Unlike THC, CBD is a cannabinoid that doesn’t make people ‘high’ and can be useful in reducing pain and inflammation, and controlling epileptic seizures.
There are also those who believe also that cannabis has a place in cancer treatment.
The US Institute of Drug Abuse says: “Recent animal studies have shown that marijuana extracts may help kill certain cancer cells and reduce the size of others.
“Evidence from one cell culture study with rodents suggests that purified extracts from whole-plant marijuana can slow the growth of cancer cells from one of the most serious types of brain tumours. Research in mice showed that treatment with purified extracts of THC and CBD, when used with radiation, increased the cancer-killing effects of the radiation.”
One of the NHS fears is that those who do not qualify for medicinal cannabis, may trawl the net for products.

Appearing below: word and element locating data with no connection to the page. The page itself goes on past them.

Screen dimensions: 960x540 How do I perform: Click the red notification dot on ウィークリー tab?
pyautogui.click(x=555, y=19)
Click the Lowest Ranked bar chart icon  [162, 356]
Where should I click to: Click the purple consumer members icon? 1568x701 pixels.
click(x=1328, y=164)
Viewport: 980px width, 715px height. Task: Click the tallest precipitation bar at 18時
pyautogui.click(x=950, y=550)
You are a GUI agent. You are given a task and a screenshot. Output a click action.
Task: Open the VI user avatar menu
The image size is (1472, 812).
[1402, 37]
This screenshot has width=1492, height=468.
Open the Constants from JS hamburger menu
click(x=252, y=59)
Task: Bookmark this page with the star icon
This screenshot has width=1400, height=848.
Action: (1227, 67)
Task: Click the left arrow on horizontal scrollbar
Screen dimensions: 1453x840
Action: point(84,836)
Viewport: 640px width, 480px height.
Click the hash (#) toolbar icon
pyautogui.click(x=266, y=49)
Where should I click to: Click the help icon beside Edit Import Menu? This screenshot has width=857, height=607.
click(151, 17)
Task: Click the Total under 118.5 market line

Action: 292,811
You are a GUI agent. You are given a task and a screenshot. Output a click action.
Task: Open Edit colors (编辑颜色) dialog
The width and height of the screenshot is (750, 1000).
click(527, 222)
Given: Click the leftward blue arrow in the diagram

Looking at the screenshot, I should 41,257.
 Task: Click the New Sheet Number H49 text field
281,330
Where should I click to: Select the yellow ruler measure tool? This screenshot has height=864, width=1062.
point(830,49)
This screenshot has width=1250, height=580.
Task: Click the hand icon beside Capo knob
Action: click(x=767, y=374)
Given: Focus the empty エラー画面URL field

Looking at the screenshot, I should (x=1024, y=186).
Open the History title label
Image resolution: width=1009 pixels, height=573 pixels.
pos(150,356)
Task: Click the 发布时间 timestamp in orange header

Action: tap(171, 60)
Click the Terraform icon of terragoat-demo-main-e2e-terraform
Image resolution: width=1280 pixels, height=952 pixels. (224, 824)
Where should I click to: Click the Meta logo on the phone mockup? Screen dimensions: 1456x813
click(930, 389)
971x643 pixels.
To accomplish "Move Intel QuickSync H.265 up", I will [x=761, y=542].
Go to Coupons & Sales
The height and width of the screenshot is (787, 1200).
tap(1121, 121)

Its website warns: “Some cannabis-based products are available to buy over the internet without a prescription.
“It’s likely most of these products – even those called ‘CBD oils’ – will be illegal to possess or supply.
“There’s a good chance they will contain THC, and may not be safe to use.
“Health stores sell certain types of ‘pure CBD’. However, there’s no guarantee these products will be of good quality.
“And they tend to only contain very small amounts of CBD, so it’s not clear what effect they would have.”